Dataset entries
+---+

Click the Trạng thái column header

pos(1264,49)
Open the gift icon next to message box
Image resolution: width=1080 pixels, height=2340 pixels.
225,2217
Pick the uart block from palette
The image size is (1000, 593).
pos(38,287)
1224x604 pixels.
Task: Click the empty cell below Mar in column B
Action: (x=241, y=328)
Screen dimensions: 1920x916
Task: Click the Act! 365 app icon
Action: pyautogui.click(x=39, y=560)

+---+

◆ EXERCISE
Each line above needs to be returned exactly as it is.

◆ TASK OUTPUT
Click the Trạng thái column header

pos(1264,49)
Open the gift icon next to message box
Image resolution: width=1080 pixels, height=2340 pixels.
225,2217
Pick the uart block from palette
The image size is (1000, 593).
pos(38,287)
1224x604 pixels.
Task: Click the empty cell below Mar in column B
Action: (x=241, y=328)
Screen dimensions: 1920x916
Task: Click the Act! 365 app icon
Action: pyautogui.click(x=39, y=560)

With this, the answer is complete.